Polyunsaturated fatty acids such as arachidonic acid (AA) exhibit inhibitory modulation of Kv4 potassium channels. Molecular docking approaches using a Kv4.2 homology model predicted a membrane-embedded binding pocket for AA comprised of the S4-S5 linker on one subunit and several hydrophobic residues within S3, S5 and S6 from an adjacent subunit. The pocket is conserved among Kv4 channels. We tested the hypothesis that modulatory effects of AA on Kv4.2/KChIP channels require access to this site. Targeted mutation of a polar residue (K318) and a nonpolar residue (G314) within the S4-S5 linker as well as a nonpolar residue in S3 (V261) significantly impaired the effects of AA on K⁺ currents in Xenopus oocytes. These residues may be important in stabilizing (K318) or regulating access to (V261, G314) the negatively charged carboxylate moiety on the fatty acid.
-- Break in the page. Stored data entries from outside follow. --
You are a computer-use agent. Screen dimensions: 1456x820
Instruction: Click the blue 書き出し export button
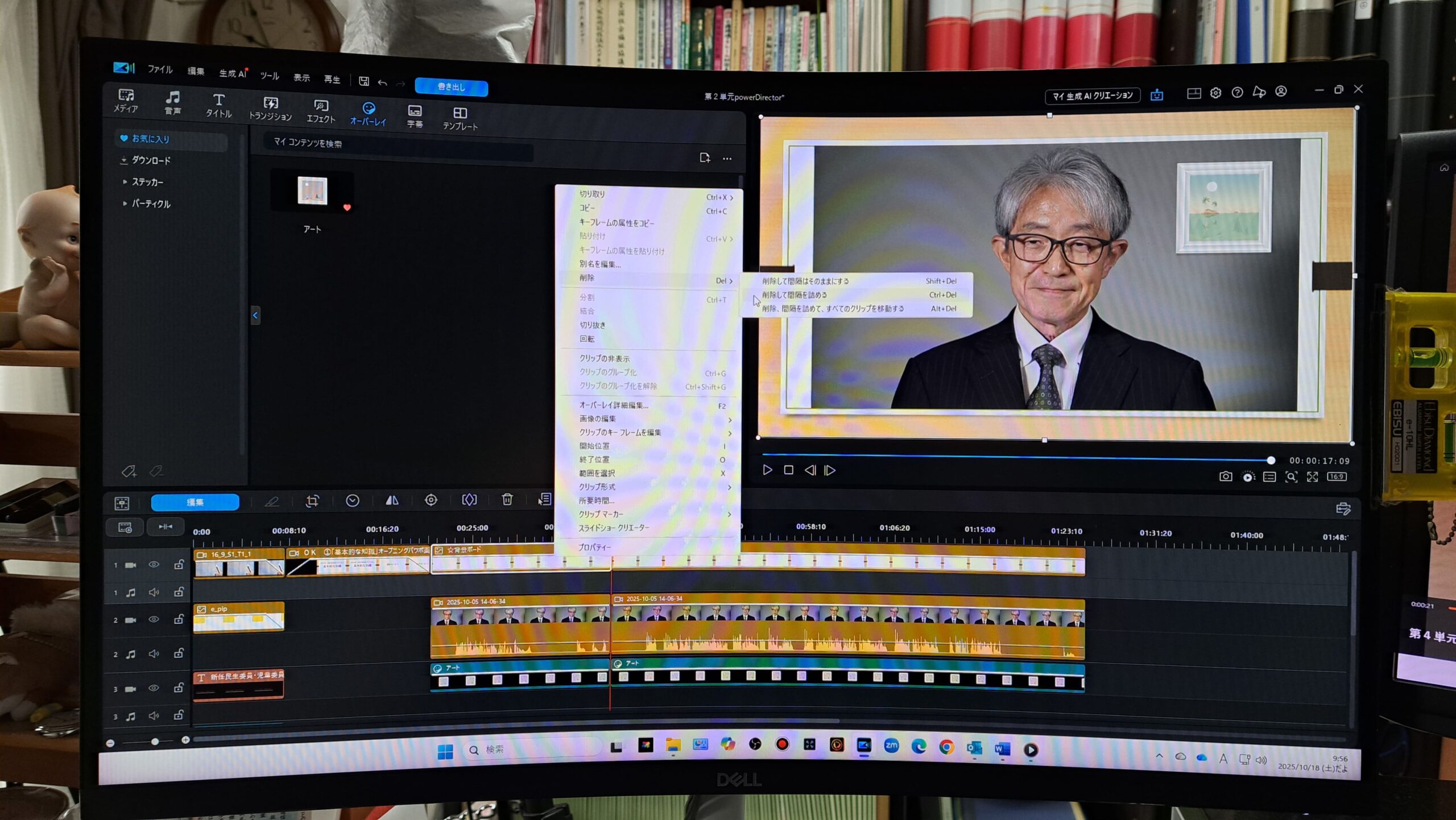451,87
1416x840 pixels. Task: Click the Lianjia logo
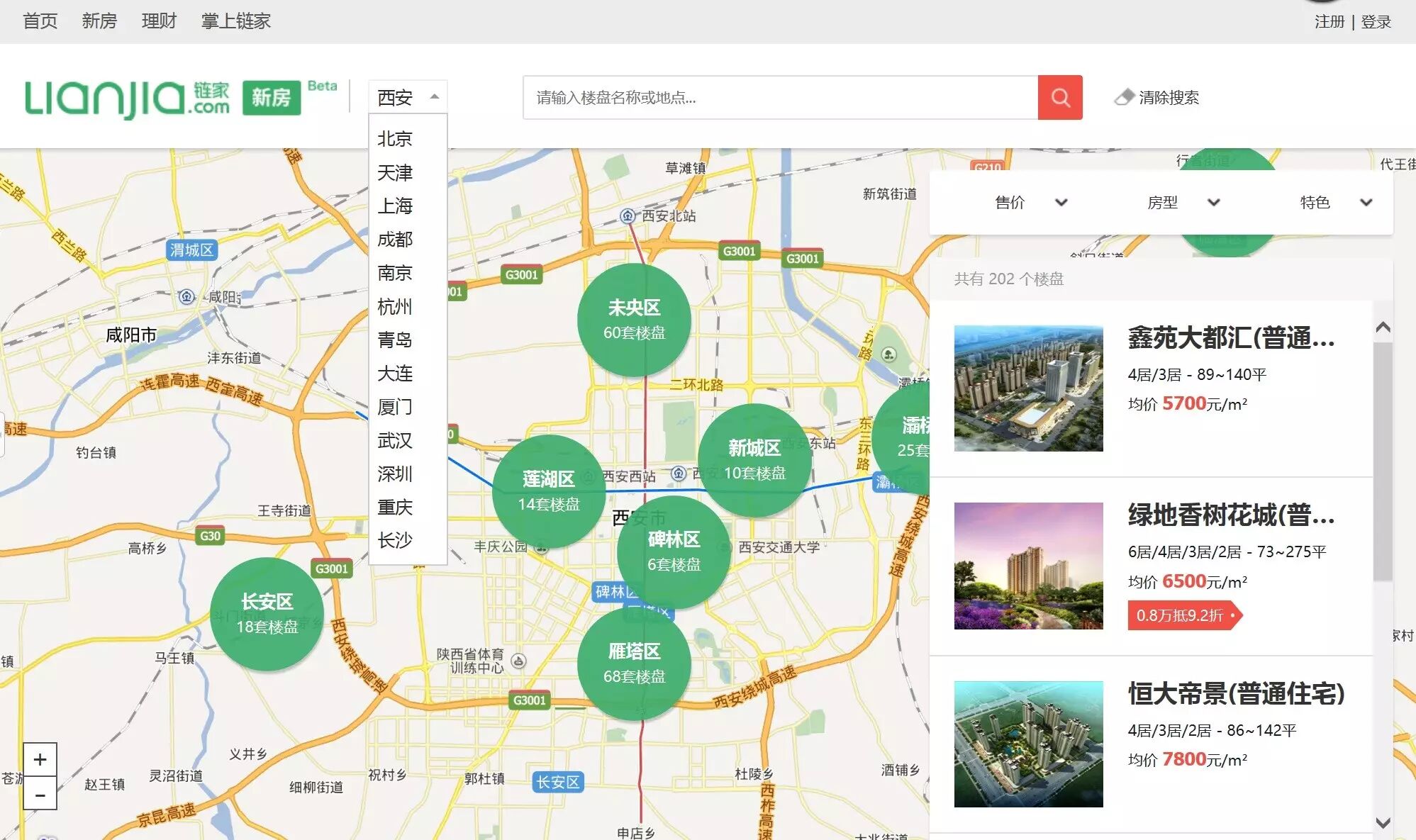coord(128,98)
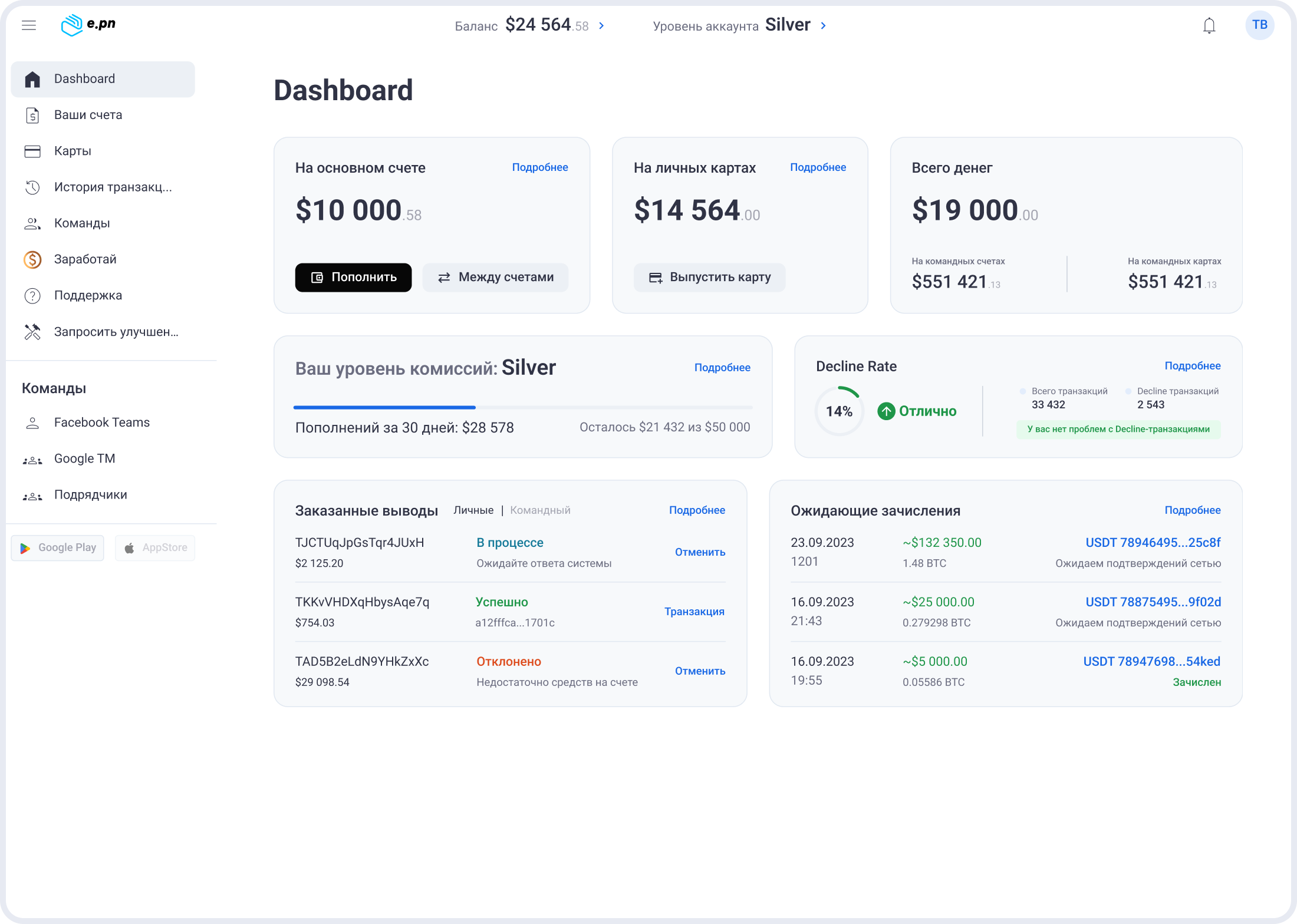Expand the Баланс details chevron

(x=601, y=26)
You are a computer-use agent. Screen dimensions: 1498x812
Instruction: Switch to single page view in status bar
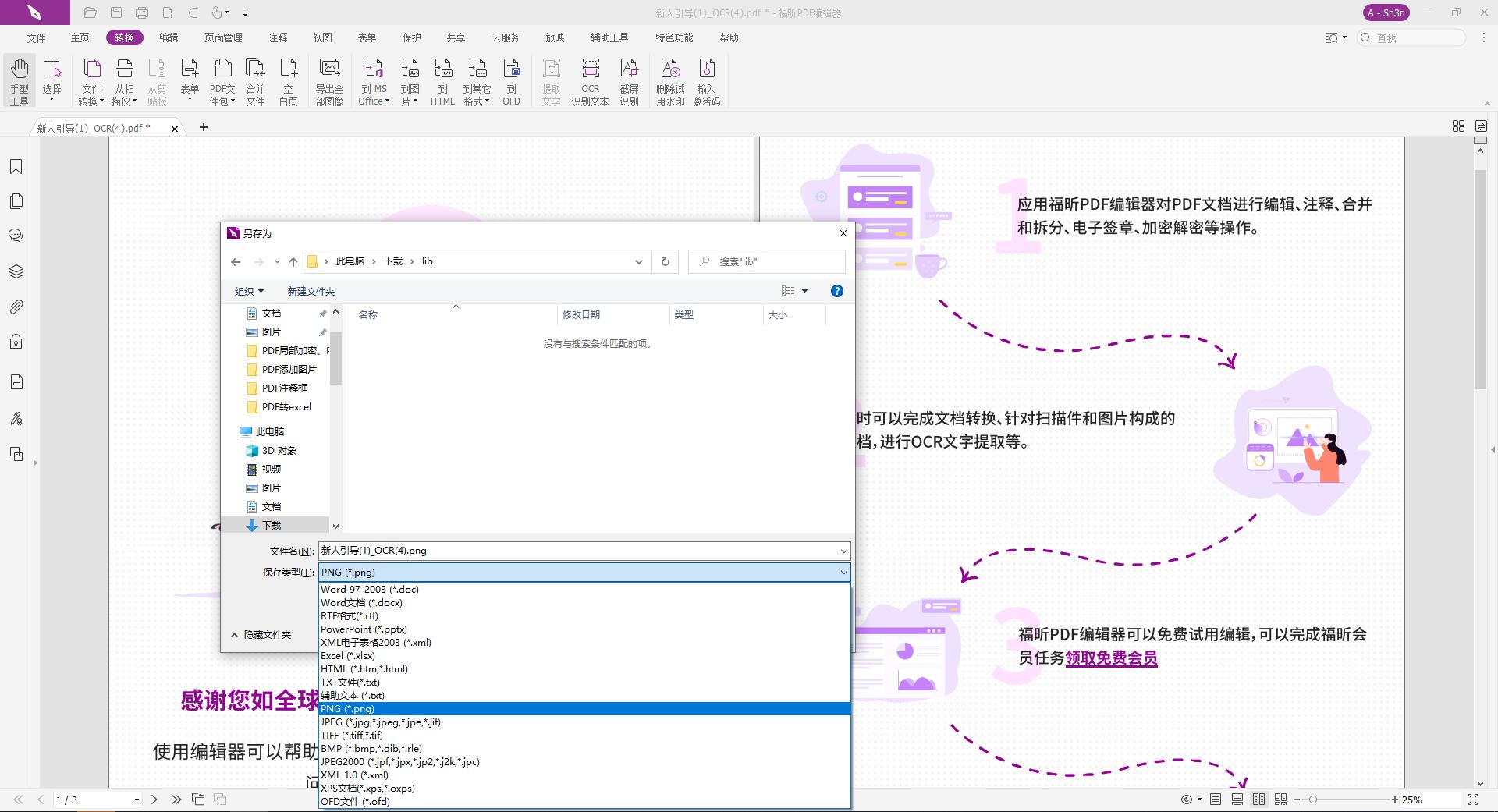click(1215, 800)
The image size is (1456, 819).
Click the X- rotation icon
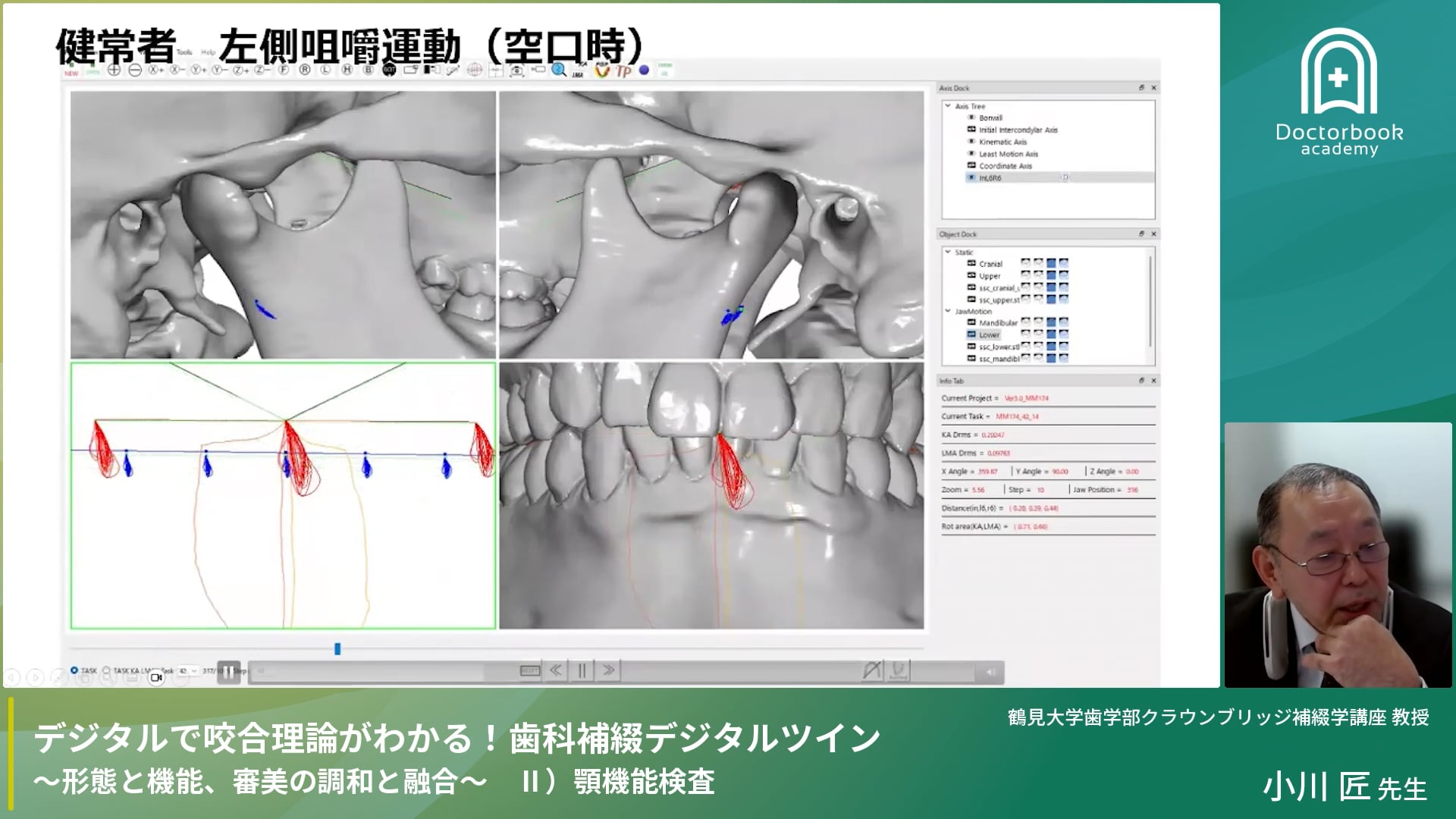175,69
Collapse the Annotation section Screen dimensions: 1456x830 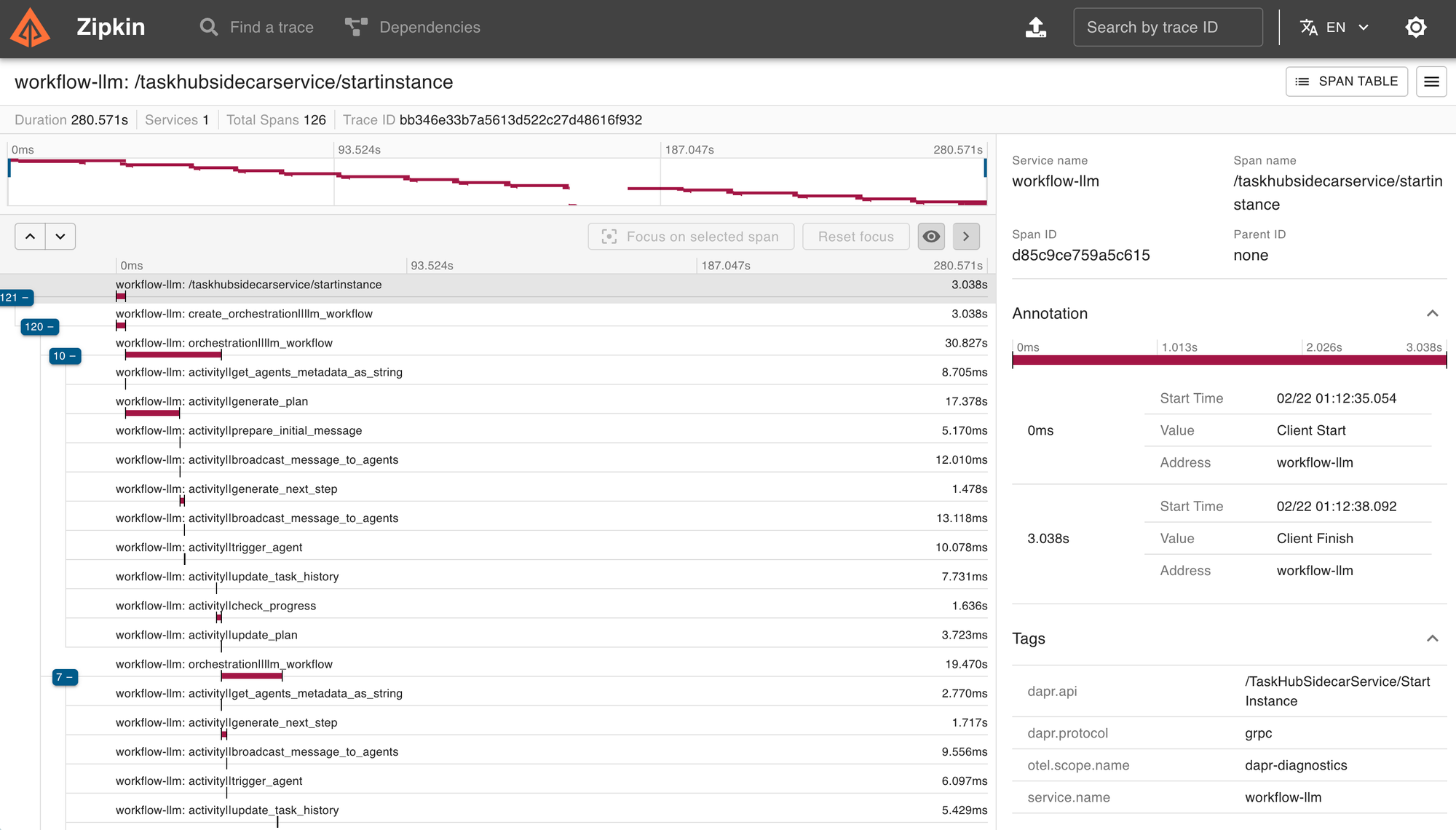pos(1431,314)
Structural specificity was supported by the lack of disruption of AA effects observed with mutations at residues located near, but not within the predicted binding pocket. Furthermore, we found that the crystal structure of the related Kv1.2/2.1 chimera lacks the structural features present in the proposed AA docking site of Kv4.2 and the Kv1.2/2.1 K⁺ currents were unaffected by AA. We simulated the mutagenic substitutions in our Kv4.2 model to demonstrate how specific mutations may disrupt the putative AA binding pocket. We conclude that AA inhibits Kv4 channel currents and facilitates current decay by binding within a hydrophobic pocket in the channel in which K318 within the S4-S5 linker is a critical residue for AA interaction.